Learning how to stay focused on your work is one of the fundamentals of productivity. Unfortunately, maintaining focus has become increasingly difficult in an age where a single email or phone call can force you to reassess your priorities for the day. Why is it though, that even when we close ourselves off to emails and unplug the phone, we get little done? The problem is that although we have minimized the external, physical distractions of email and phone calls, the number one enemy to productivity are our mental distractions: our doubts and our worries.
The problem with these mental distractions is that we’re usually unaware of them. Oftentimes we find ourselves at the end of the day wondering why we didn’t get anything done, despite the fact we had set aside the time to work.
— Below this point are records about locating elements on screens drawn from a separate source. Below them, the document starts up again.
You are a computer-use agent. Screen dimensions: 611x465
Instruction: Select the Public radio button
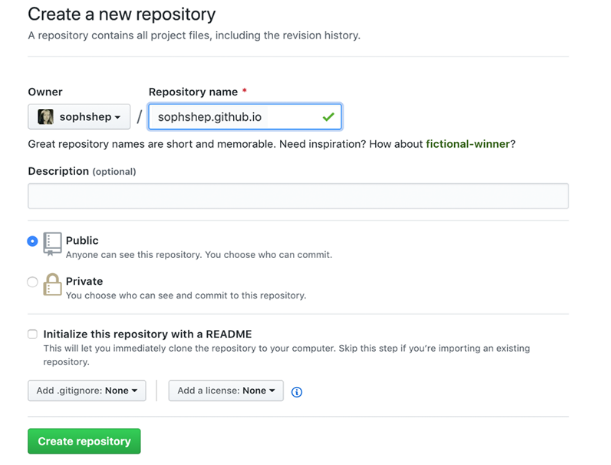pos(33,241)
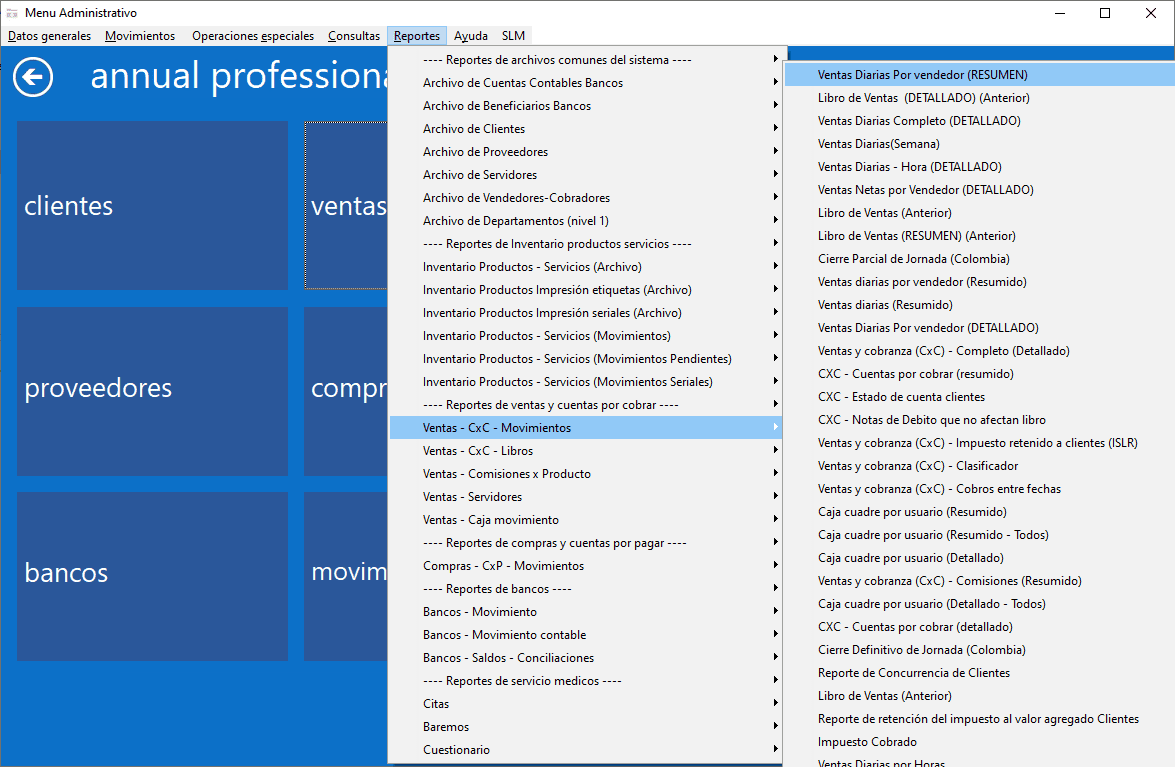Image resolution: width=1175 pixels, height=767 pixels.
Task: Open the Consultas menu
Action: [x=354, y=36]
We may spend five hours at our desk, but most of this time is spent thinking about the all possible procedures for doing the work, thinking about how little progress we have made, and thinking about how we should get more done. In the end we spend 80 percent of our time thinking about work and only 20 percent working. The funny thing is that 100 percent of the time it certainly feels like work, and hard work at that.
One of the main reasons for these mental distractions is that we tend to look at projects as monstrosities that seem to have no beginning and no end. When we sit down to work at a project a great deal of our time and energy is spent ruminating about the next thing we should do. After ten minutes of thinking about it, we start working, but five minutes into the process we begin to doubt whether what we’re doing right now is the best use of our time. This doubt causes us to switch tasks.
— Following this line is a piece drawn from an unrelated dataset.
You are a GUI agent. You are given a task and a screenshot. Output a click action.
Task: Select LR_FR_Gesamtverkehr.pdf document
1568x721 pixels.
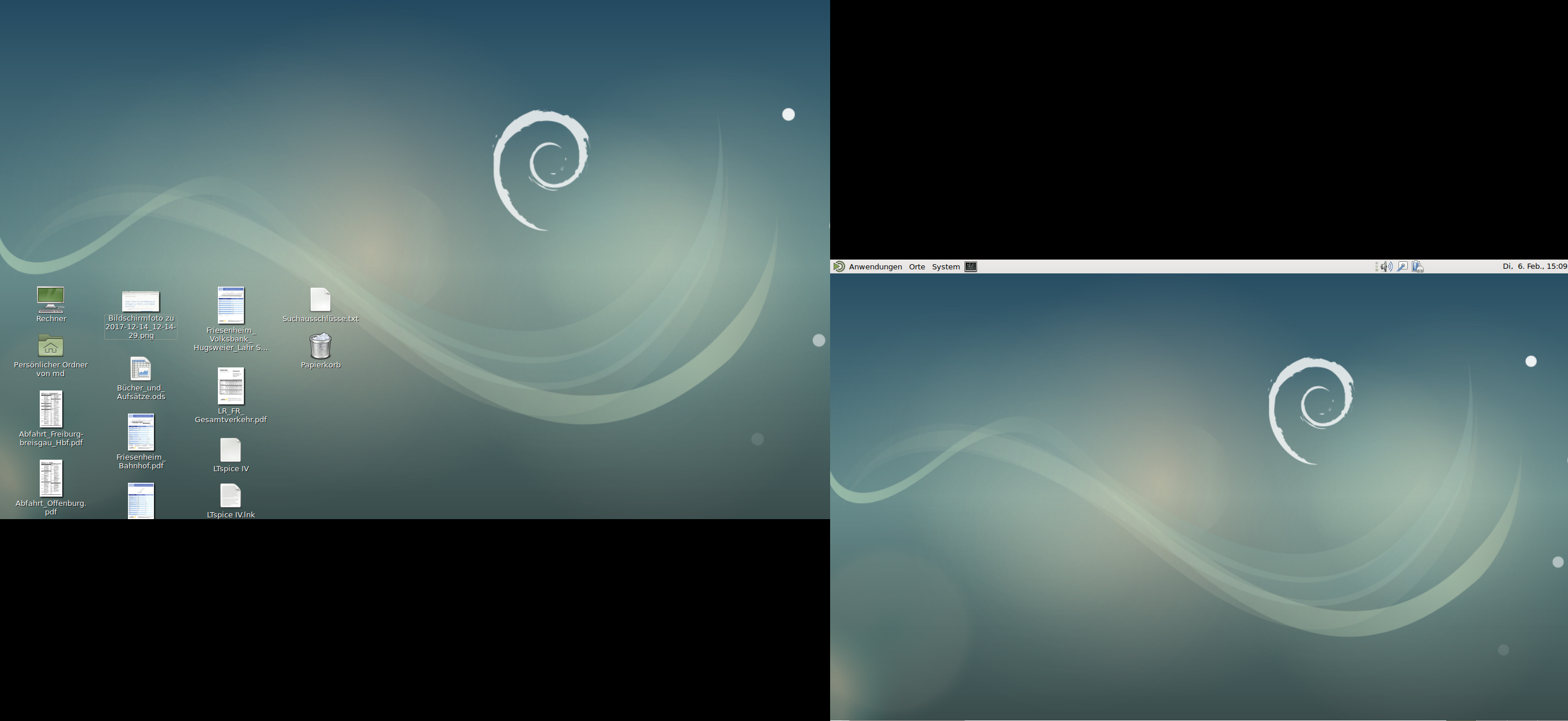pyautogui.click(x=231, y=385)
Task-switching can really damage productivity because once you gear your brain to do one task and switch to another, it takes a while for it to get “warmed up” so that you can feel comfortable with the new task. Rumination and task-switching are the biggest enemies to productivity. Chances are that if you feel like you worked the whole day and still didn’t get anything done, most of your time was probably eaten up by these two time bandits.
Why We Succumb to Mental Distractions.
The principle of focusing on completion of a task one step at a time, although it can be difficult when we’re at work, is something that we do quite often. If we wanted to make mashed potatoes, for example, we’d briefly think about the steps we’d need to take and then we go about doing it. We spend little time task-switching because the steps are clear.
Steps to making mashed potatoes:
1. Buy potatoes.
2. Peel potatoes.
3. Boil potatoes.
4. Mash them.
5. Add, milk, butter, and other seasonings.
We make mashed potatoes one step at a time because it’s common sense. It’d be ridiculous if we went to the store to buy one potato, took the potato home to peel it and then put it in the pot to boil while we go back to the store to get another potato. It’d be a waste of time, energy and resources. And, to top it all off, your mashed potatoes probably wouldn’t come out very well.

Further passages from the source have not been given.